──────── SOURCE MATERIAL ────────
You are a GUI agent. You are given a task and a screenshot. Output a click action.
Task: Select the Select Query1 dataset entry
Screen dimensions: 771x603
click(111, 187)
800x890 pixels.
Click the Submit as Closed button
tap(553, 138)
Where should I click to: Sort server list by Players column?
────────
> _TASK BRIEF_: Every line from the one containing "Screen dimensions: 771x603" through the last line above should be retyped exactly; no other lines are wanted.

> _WRITTEN SOLUTION_:
Screen dimensions: 771x603
click(111, 187)
800x890 pixels.
Click the Submit as Closed button
tap(553, 138)
Where should I click to: Sort server list by Players column?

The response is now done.